• Articolo Roma, 18 maggio 2012
  • Faccia a faccia tra il ministro dell’Ambiente e i rappresentanti delle segreterie confederali

    Lo sviluppo sostenibile mette d’accordo MATT e sindacati?

  • Sul tavolo la proposta di un programma comune finalizzato alla valorizzazione delle politiche ambientali per la crescita economica e l’occupazione

(Rinnovabili.it) – C’è bisogno, oggi più che mai, di una maggiore valorizzazione delle politiche ambientali nelle scelte governative indirizzate alla crescita italiana. Ne sono conviti Cgil, Cisl, Uil e Ugl incontratesi ieri con il ministro dell’Ambiente Corrado Clini per proporre la sottoscrizione di un programma comune, finalizzato a individuare e promuovere congiuntamente politiche e iniziative concrete per lo sviluppo sostenibile dell’Italia. La base su cui iniziare a lavorare è quanto fatto fino ad ora dal Dicastero, le norme già adottate e i programmi avviati, dalla promozione della filiera della “chimica verde” alla strategia italiana per la “decarbonizzazione” dell’economia che deve essere presentato alla Commissione europea. Una linea  politica, ripercorsa per l’occasione da Clini e da cui dovrebbe partire il futuro accordo.

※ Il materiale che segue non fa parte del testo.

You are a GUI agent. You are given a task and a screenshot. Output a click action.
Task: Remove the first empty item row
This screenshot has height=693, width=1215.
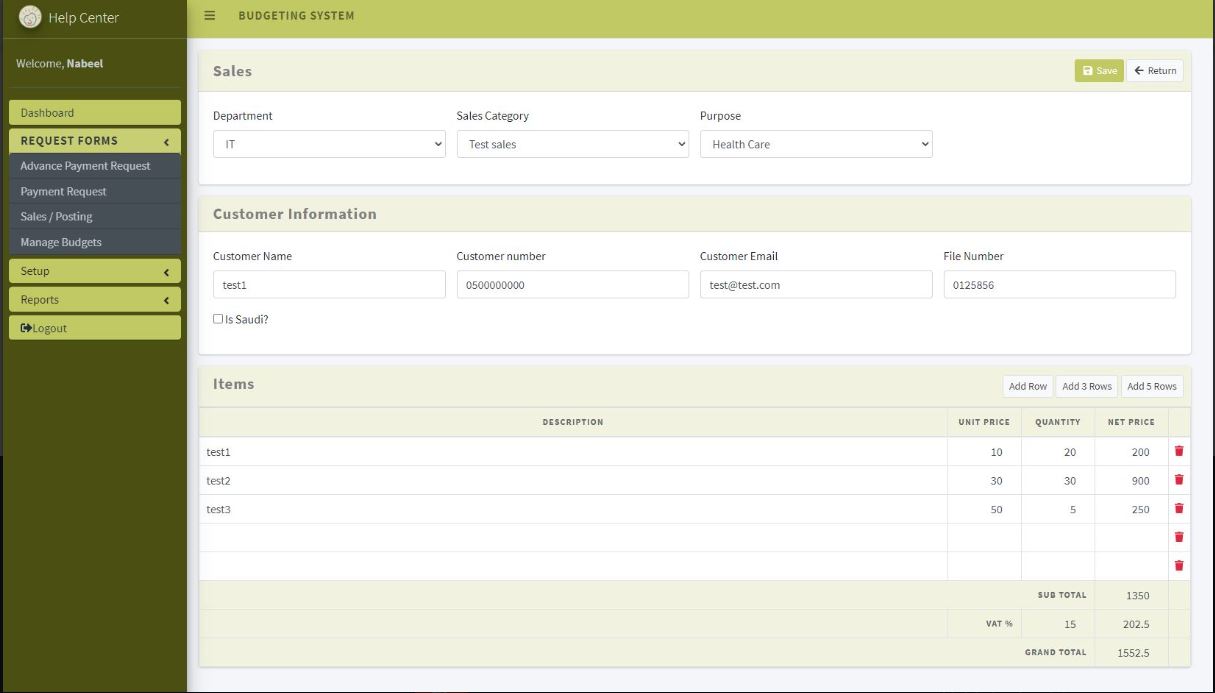pyautogui.click(x=1178, y=537)
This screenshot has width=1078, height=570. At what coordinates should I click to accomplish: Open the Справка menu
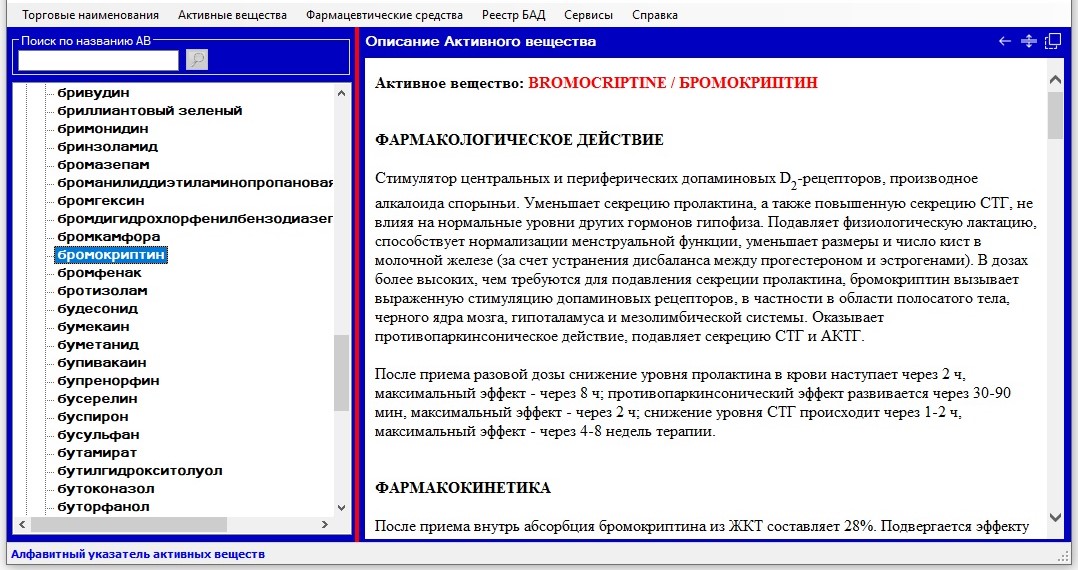click(x=655, y=15)
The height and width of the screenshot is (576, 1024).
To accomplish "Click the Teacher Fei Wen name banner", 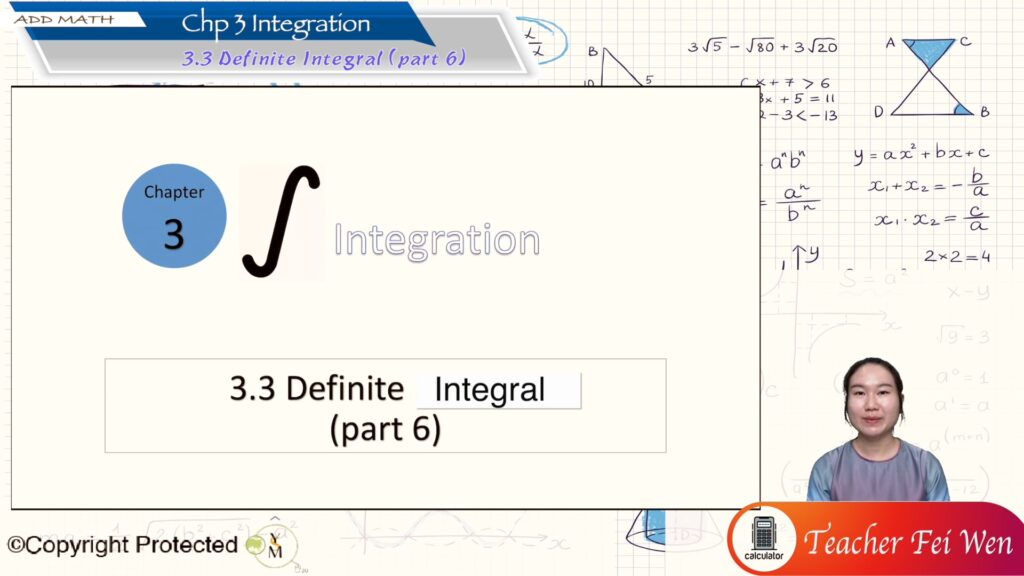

I rappresentanti delle organizzazioni sindacali hanno proposto al ministro di sottoscrivere un accordo per individuare e promuovere congiuntamente azioni comuni relative ai temi dell’ambiente, dello sviluppo, del lavoro e dell’occupazione, in cui rientrino anche le tematiche del ciclo dei rifiuti e della mobilità sostenibile. Il fronte comune si potrebbe consolidare soprattutto in tema di occupazione giovanile, dove contestualmente il ministro ha annunciato un programma dedicato, nei settori strategici per il “green growth” sviluppo sostenibile dell’Italia, che sarà presentato il prossimo 31 maggio a Roma in occasione dell’iniziativa “Green Camp” organizzata in collaborazione con 40 Università italiane e 40 imprese “di punta”.